## [Task instructions]
Emit the entire listing verbatim.

## [Extracted entries]
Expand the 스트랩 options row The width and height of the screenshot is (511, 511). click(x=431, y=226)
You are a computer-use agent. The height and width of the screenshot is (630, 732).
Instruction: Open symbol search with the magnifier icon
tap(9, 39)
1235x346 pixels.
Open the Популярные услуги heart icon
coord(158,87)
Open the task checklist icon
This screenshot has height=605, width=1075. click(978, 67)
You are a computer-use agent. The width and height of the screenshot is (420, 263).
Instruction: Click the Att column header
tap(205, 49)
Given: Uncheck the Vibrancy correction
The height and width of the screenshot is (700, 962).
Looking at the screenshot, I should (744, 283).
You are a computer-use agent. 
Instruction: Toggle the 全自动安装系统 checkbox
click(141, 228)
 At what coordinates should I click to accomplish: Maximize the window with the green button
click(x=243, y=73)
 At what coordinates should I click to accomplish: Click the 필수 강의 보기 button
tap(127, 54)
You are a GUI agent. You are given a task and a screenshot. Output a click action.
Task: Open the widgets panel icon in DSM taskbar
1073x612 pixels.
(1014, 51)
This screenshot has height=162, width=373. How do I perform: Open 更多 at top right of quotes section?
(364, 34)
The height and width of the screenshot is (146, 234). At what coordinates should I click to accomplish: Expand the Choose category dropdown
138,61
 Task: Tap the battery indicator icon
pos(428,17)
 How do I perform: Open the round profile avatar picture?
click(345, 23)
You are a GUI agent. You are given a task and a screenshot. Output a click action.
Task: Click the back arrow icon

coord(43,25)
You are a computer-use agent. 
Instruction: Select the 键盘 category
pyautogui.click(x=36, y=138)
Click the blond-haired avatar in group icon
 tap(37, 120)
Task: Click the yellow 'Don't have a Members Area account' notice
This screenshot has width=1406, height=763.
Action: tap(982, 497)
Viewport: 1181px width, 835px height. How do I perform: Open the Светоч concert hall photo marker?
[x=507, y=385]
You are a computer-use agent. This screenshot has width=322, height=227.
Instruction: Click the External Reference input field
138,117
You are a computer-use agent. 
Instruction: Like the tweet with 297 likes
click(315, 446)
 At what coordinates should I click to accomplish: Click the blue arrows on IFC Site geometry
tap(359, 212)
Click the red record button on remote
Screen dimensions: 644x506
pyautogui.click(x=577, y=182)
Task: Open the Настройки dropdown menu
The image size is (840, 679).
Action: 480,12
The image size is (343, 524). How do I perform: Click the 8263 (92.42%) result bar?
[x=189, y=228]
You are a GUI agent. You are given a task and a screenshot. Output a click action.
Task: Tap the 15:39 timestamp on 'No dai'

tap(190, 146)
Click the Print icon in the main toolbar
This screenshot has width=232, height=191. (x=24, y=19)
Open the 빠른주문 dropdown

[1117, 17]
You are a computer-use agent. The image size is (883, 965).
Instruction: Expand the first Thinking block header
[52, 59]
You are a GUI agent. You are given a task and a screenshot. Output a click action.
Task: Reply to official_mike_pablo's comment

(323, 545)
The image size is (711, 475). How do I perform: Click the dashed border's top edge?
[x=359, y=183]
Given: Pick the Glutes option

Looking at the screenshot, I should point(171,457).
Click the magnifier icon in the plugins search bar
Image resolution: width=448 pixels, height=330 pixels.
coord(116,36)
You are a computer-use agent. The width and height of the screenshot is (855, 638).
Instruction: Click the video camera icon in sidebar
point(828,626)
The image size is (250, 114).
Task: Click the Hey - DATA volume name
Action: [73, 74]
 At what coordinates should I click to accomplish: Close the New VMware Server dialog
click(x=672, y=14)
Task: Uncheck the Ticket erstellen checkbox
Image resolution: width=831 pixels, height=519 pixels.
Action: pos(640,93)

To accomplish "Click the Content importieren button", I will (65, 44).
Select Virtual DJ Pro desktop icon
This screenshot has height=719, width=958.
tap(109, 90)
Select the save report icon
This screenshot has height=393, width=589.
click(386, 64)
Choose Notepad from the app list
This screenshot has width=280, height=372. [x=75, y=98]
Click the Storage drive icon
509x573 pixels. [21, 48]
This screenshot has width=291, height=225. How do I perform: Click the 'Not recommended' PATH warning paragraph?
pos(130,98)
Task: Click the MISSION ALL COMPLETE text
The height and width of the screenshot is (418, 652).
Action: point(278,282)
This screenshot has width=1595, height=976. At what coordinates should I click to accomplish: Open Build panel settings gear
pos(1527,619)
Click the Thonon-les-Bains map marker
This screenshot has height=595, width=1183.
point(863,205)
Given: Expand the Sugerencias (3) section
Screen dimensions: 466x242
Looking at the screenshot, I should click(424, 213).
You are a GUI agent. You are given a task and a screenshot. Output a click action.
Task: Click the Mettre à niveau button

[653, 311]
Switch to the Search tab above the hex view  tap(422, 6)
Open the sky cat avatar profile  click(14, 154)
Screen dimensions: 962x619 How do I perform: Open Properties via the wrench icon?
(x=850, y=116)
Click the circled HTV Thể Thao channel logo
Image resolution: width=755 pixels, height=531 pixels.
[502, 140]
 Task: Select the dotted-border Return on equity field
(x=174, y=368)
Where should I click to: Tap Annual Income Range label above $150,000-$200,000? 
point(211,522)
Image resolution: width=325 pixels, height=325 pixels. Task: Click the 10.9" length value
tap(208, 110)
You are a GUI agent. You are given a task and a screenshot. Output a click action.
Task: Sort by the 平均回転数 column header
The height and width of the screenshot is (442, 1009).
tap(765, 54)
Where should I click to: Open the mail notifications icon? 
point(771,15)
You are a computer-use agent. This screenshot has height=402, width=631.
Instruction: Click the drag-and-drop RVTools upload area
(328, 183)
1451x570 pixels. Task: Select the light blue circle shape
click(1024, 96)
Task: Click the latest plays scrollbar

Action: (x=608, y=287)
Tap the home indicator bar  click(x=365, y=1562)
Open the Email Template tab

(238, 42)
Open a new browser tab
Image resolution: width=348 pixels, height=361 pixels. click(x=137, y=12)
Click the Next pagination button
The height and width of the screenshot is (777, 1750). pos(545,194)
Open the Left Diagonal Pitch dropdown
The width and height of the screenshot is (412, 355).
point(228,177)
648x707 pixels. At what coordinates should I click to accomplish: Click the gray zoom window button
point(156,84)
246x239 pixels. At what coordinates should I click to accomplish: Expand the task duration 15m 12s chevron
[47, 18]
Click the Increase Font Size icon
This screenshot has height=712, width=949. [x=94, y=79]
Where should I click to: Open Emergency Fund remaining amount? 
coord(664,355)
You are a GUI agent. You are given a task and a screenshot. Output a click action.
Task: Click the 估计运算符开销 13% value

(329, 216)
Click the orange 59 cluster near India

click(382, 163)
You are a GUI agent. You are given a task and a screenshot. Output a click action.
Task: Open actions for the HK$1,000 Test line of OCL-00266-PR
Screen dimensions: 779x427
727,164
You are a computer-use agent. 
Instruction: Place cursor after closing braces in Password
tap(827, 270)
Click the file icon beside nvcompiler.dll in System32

## [Expected answer]
Expand the 스트랩 options row The width and height of the screenshot is (511, 511). click(x=431, y=226)
You are a computer-use agent. The height and width of the screenshot is (630, 732).
Instruction: Open symbol search with the magnifier icon
tap(9, 39)
1235x346 pixels.
Open the Популярные услуги heart icon
coord(158,87)
Open the task checklist icon
This screenshot has height=605, width=1075. click(978, 67)
You are a computer-use agent. The width and height of the screenshot is (420, 263).
Instruction: Click the Att column header
tap(205, 49)
Given: Uncheck the Vibrancy correction
The height and width of the screenshot is (700, 962).
Looking at the screenshot, I should (744, 283).
You are a computer-use agent. 
Instruction: Toggle the 全自动安装系统 checkbox
click(141, 228)
 At what coordinates should I click to accomplish: Maximize the window with the green button
click(x=243, y=73)
 At what coordinates should I click to accomplish: Click the 필수 강의 보기 button
tap(127, 54)
You are a GUI agent. You are given a task and a screenshot. Output a click action.
Task: Open the widgets panel icon in DSM taskbar
1073x612 pixels.
(1014, 51)
This screenshot has height=162, width=373. How do I perform: Open 更多 at top right of quotes section?
(364, 34)
The height and width of the screenshot is (146, 234). At what coordinates should I click to accomplish: Expand the Choose category dropdown
138,61
 Task: Tap the battery indicator icon
pos(428,17)
 How do I perform: Open the round profile avatar picture?
click(345, 23)
You are a GUI agent. You are given a task and a screenshot. Output a click action.
Task: Click the back arrow icon

coord(43,25)
You are a computer-use agent. 
Instruction: Select the 键盘 category
pyautogui.click(x=36, y=138)
Click the blond-haired avatar in group icon
 tap(37, 120)
Task: Click the yellow 'Don't have a Members Area account' notice
This screenshot has width=1406, height=763.
Action: tap(982, 497)
Viewport: 1181px width, 835px height. How do I perform: Open the Светоч concert hall photo marker?
[x=507, y=385]
You are a computer-use agent. This screenshot has width=322, height=227.
Instruction: Click the External Reference input field
138,117
You are a computer-use agent. 
Instruction: Like the tweet with 297 likes
click(315, 446)
 At what coordinates should I click to accomplish: Click the blue arrows on IFC Site geometry
tap(359, 212)
Click the red record button on remote
Screen dimensions: 644x506
pyautogui.click(x=577, y=182)
Task: Open the Настройки dropdown menu
The image size is (840, 679).
Action: 480,12
The image size is (343, 524). How do I perform: Click the 8263 (92.42%) result bar?
[x=189, y=228]
You are a GUI agent. You are given a task and a screenshot. Output a click action.
Task: Tap the 15:39 timestamp on 'No dai'

tap(190, 146)
Click the Print icon in the main toolbar
This screenshot has width=232, height=191. (x=24, y=19)
Open the 빠른주문 dropdown

[1117, 17]
You are a computer-use agent. The image size is (883, 965).
Instruction: Expand the first Thinking block header
[52, 59]
You are a GUI agent. You are given a task and a screenshot. Output a click action.
Task: Reply to official_mike_pablo's comment

(323, 545)
The image size is (711, 475). How do I perform: Click the dashed border's top edge?
[x=359, y=183]
Given: Pick the Glutes option

Looking at the screenshot, I should point(171,457).
Click the magnifier icon in the plugins search bar
Image resolution: width=448 pixels, height=330 pixels.
coord(116,36)
You are a computer-use agent. The width and height of the screenshot is (855, 638).
Instruction: Click the video camera icon in sidebar
point(828,626)
The image size is (250, 114).
Task: Click the Hey - DATA volume name
Action: [73, 74]
 At what coordinates should I click to accomplish: Close the New VMware Server dialog
click(x=672, y=14)
Task: Uncheck the Ticket erstellen checkbox
Image resolution: width=831 pixels, height=519 pixels.
Action: pos(640,93)

To accomplish "Click the Content importieren button", I will (65, 44).
Select Virtual DJ Pro desktop icon
This screenshot has height=719, width=958.
tap(109, 90)
Select the save report icon
This screenshot has height=393, width=589.
click(386, 64)
Choose Notepad from the app list
This screenshot has width=280, height=372. [x=75, y=98]
Click the Storage drive icon
509x573 pixels. [21, 48]
This screenshot has width=291, height=225. How do I perform: Click the 'Not recommended' PATH warning paragraph?
pos(130,98)
Task: Click the MISSION ALL COMPLETE text
The height and width of the screenshot is (418, 652).
Action: point(278,282)
This screenshot has width=1595, height=976. At what coordinates should I click to accomplish: Open Build panel settings gear
pos(1527,619)
Click the Thonon-les-Bains map marker
This screenshot has height=595, width=1183.
point(863,205)
Given: Expand the Sugerencias (3) section
Screen dimensions: 466x242
Looking at the screenshot, I should click(424, 213).
You are a GUI agent. You are given a task and a screenshot. Output a click action.
Task: Click the Mettre à niveau button

[653, 311]
Switch to the Search tab above the hex view  tap(422, 6)
Open the sky cat avatar profile  click(14, 154)
Screen dimensions: 962x619 How do I perform: Open Properties via the wrench icon?
(x=850, y=116)
Click the circled HTV Thể Thao channel logo
Image resolution: width=755 pixels, height=531 pixels.
[502, 140]
 Task: Select the dotted-border Return on equity field
(x=174, y=368)
Where should I click to: Tap Annual Income Range label above $150,000-$200,000? 
point(211,522)
Image resolution: width=325 pixels, height=325 pixels. Task: Click the 10.9" length value
tap(208, 110)
You are a GUI agent. You are given a task and a screenshot. Output a click action.
Task: Sort by the 平均回転数 column header
The height and width of the screenshot is (442, 1009).
tap(765, 54)
Where should I click to: Open the mail notifications icon? 
point(771,15)
You are a computer-use agent. This screenshot has height=402, width=631.
Instruction: Click the drag-and-drop RVTools upload area
(328, 183)
1451x570 pixels. Task: Select the light blue circle shape
click(1024, 96)
Task: Click the latest plays scrollbar

Action: (x=608, y=287)
Tap the home indicator bar  click(x=365, y=1562)
Open the Email Template tab

(238, 42)
Open a new browser tab
Image resolution: width=348 pixels, height=361 pixels. click(x=137, y=12)
Click the Next pagination button
The height and width of the screenshot is (777, 1750). pos(545,194)
Open the Left Diagonal Pitch dropdown
The width and height of the screenshot is (412, 355).
point(228,177)
648x707 pixels. At what coordinates should I click to accomplish: Click the gray zoom window button
point(156,84)
246x239 pixels. At what coordinates should I click to accomplish: Expand the task duration 15m 12s chevron
[47, 18]
Click the Increase Font Size icon
This screenshot has height=712, width=949. [x=94, y=79]
Where should I click to: Open Emergency Fund remaining amount? 
coord(664,355)
You are a GUI agent. You are given a task and a screenshot. Output a click action.
Task: Click the 估计运算符开销 13% value

(329, 216)
Click the orange 59 cluster near India

click(382, 163)
You are a GUI agent. You are given a task and a screenshot. Output a click action.
Task: Open actions for the HK$1,000 Test line of OCL-00266-PR
Screen dimensions: 779x427
727,164
You are a computer-use agent. 
Instruction: Place cursor after closing braces in Password
tap(827, 270)
Click the file icon beside nvcompiler.dll in System32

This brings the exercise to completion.